Metals
Properties of Metal
Metal possesses a number of particular characteristics. Metal substances:
- are good conductors of electricity
- are good conductors of heat
- have lustre (shine)
- are malleable (able to be beaten into a shape)
- are ductile (able to be drawn into a wire)
- are solid at room temperature, with high melting points
- have a high density
Exceptions to note are: mercury (Hg), which is a liquid in standard laboratory conditions due to its low melting point, and chromium (Cr), which is brittle rather than malleable. These two elements, however, still have enough metallic properties for them to be considered as metals. See image 1.
Given the diversity of metals, some elements exhibit these properties at different levels from others. Copper, for example, is an extremely good conductor of electricity compared with lead.
Alloys
A pure metal rarely possesses all the desirable qualities required of useful material, though copper, which is an excellent electrical conductor, and aluminium, which is non-corrosive and a good heat conductor, are examples of elements that are useful in their purest form.
To maximise the beneficial properties of metallic substances and create improved materials, an alloy is made by combining elements. In an alloy, the metal in the majority is the parent or base metal. Usually made with two or more types of metal, alloys can also comprise metal and non-metal elements.
Alloys are created in two ways.

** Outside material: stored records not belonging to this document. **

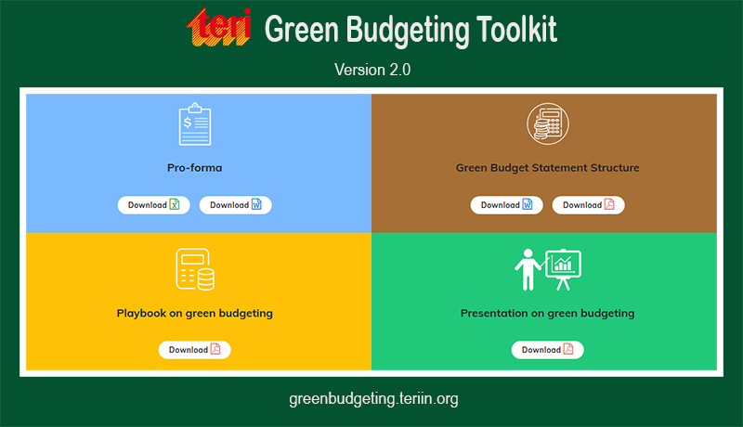Download the Presentation on green budgeting PDF
Image resolution: width=743 pixels, height=427 pixels.
tap(547, 350)
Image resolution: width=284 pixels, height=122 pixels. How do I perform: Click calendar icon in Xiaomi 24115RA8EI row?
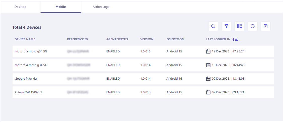[208, 92]
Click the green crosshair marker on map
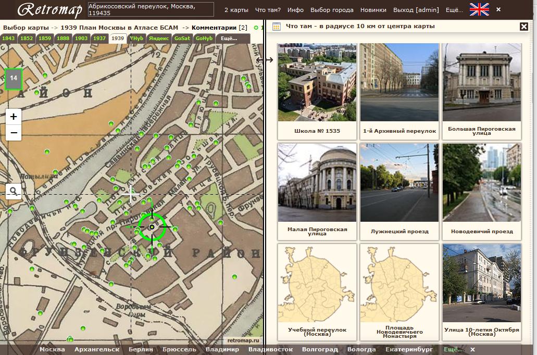 152,227
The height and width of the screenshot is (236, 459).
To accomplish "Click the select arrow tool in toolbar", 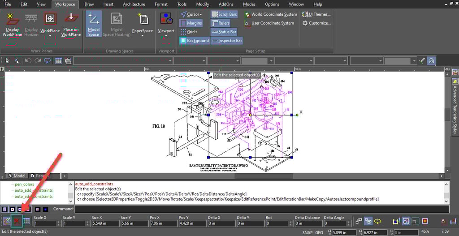I will pos(7,61).

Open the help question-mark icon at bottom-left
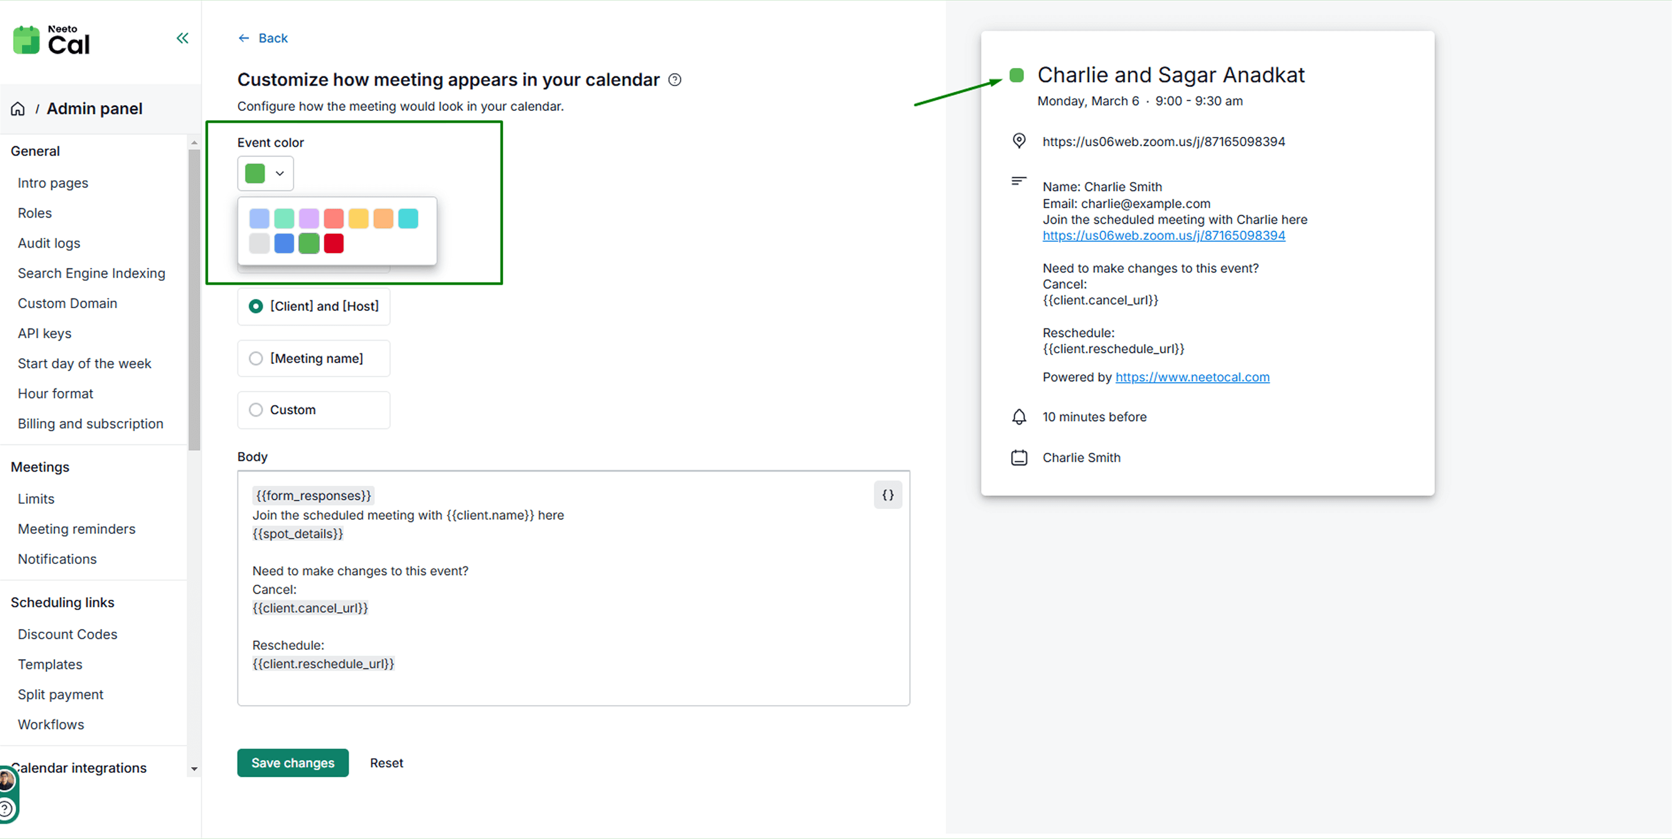6,809
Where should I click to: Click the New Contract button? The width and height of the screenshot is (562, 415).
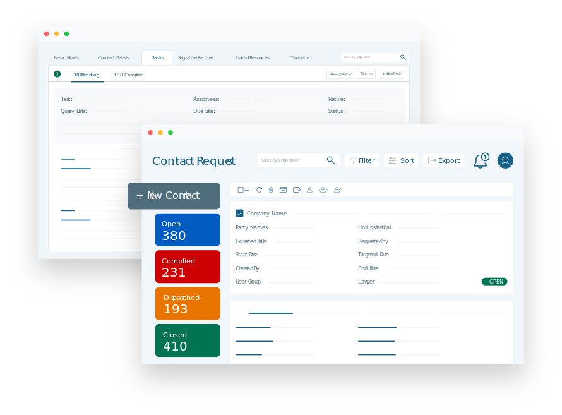coord(174,196)
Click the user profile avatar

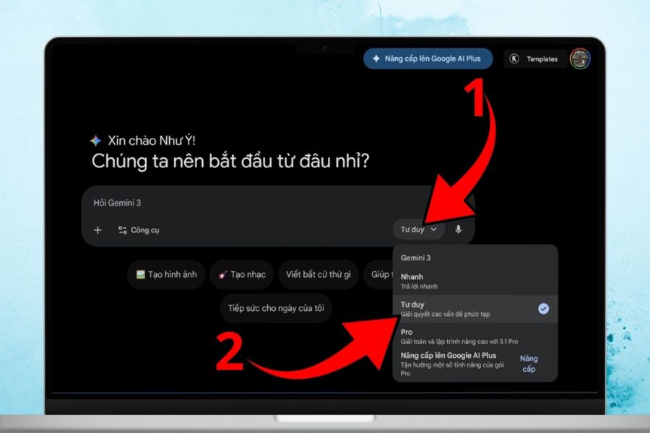579,59
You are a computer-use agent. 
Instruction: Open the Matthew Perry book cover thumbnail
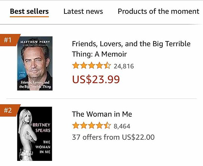pyautogui.click(x=35, y=63)
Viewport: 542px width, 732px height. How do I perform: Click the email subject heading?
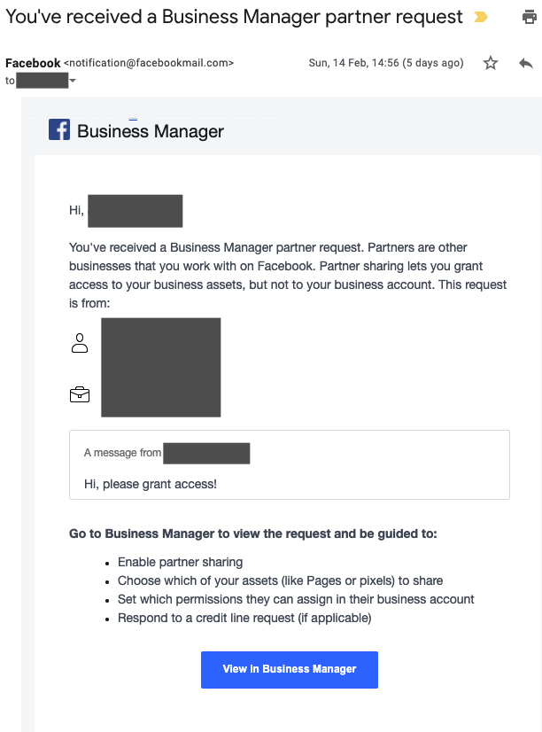point(234,17)
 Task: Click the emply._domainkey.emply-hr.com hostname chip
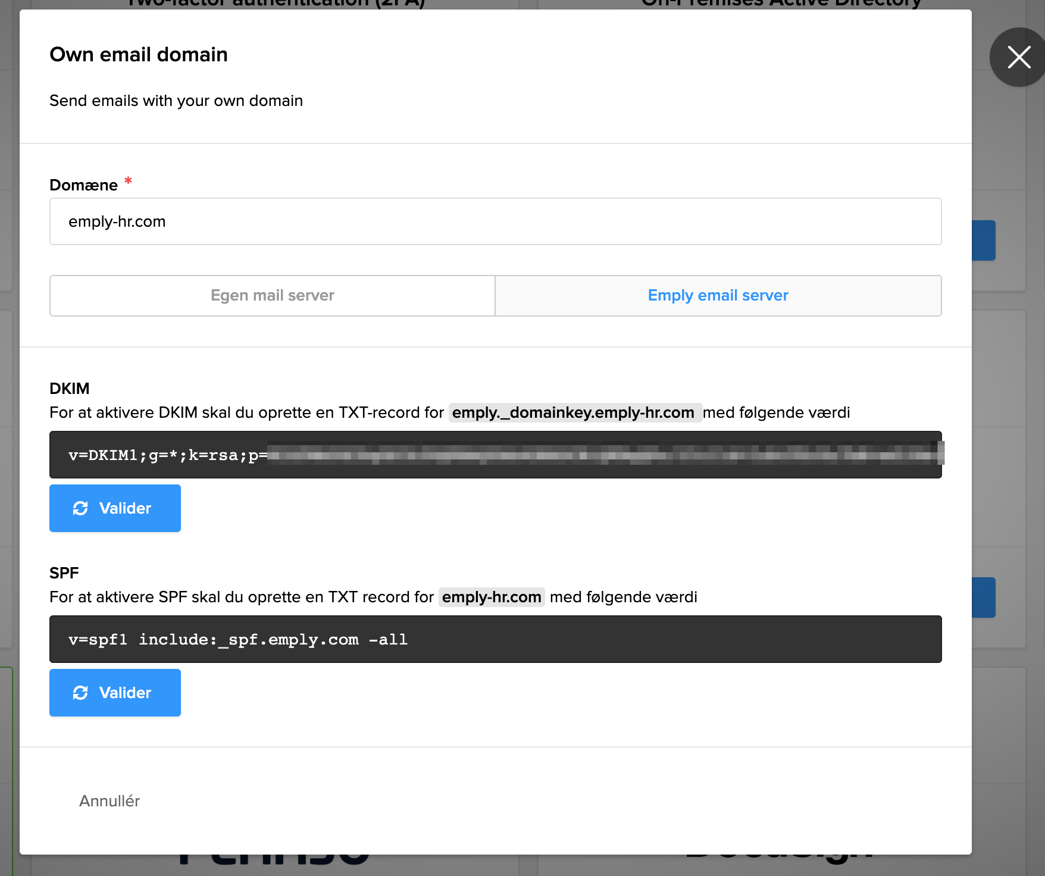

One method combines two (or more) similar elements with atoms of comparable size, causing the atoms of the added metal to act as a substitute for some of the atoms of the parent metal. This results in a mixture where the lattice (grid-like structure) retains its structure with the combined benefits of all elements involved. A good example of this is the 'silver' of a 20c coin, which is made of 75% copper and 25% nickel. Copper and nickel atoms are interchangeable in the lattice resulting in the alloy 'cupronickel', which is durable and resistant to corrosion. See image 2.
Another method of creating an alloy is to combine the parent metal with an element or elements with much smaller atoms. The alloy forms when the smaller atoms fit in the spaces between the larger atoms. Pure iron, for example, is soft and therefore benefits from combination with smaller carbon atoms. The carbon atoms find the gaps in the iron lattice to form the alloy steel, which is harder than pure iron. See image 3.
For the most part, alloys have many advantages, which is why they are used in everyday materials. Alloys, however, are usually less malleable and poorer electrical conductors than their component metals, which can be unfavourable for some purposes.
Extraction of Metals
Although metals make up about 80% of the periodic table, they comprise only about 25% of the matter in the Earth's crust. Of this 25%, only a few metals - aluminium, iron, calcium, magnesium, sodium and potassium - occur in amounts significant enough to note. See image 4.
Very few metals are native, that is, pure, naturally occurring elements. Gold and silver are two examples of native elements, while other metals reside as compounds in rocks. Any metal found naturally in rock is a mineral. An ore is a commercially viable mineral and its waste product, after the metal has been extracted, is the gangue.
There are two main stages of extraction. The first is a physical process, separating the minerals from the gangue. This can be as simple as removing the surrounding impurities from the metal, like panning for gold. In the case of most ores, a more intense process called froth flotation is commonly used.
Froth flotation starts with crushed ore in a tank of water mixed with a foaming agent. Air pumped through the tank froths the mixture, causing minerals to float with the bubbles while the gangue sinks to the bottom. If there are still impurities, the minerals proceed to the next step in extraction.
Following froth flotation, there are two main methods of extraction, smelting or electrolysis. Smelting involves heating the metal in a blast furnace, often used for ores that are metal oxide (oxygen) compounds. An important part of smelting is the addition of carbon during the heating process. The heat causes the carbon to form carbon monoxide or carbon dioxide with the metal oxide, leaving the metal behind. The remaining metal is a reduction. See animation 1.
Electrolysis, as its names suggests, uses electricity to extract metal from the ore. It is possible to extract any metal via electrolysis, but it is an expensive process. It is used, therefore, on ores for which there is no other extraction method. A negative electrode is placed in a tank of acid with the ore. The electrode attracts the positively charged cations of the metal in the impure ore, resulting in pure metal coating the negative electrode. The impurities settle at the bottom. See image 5.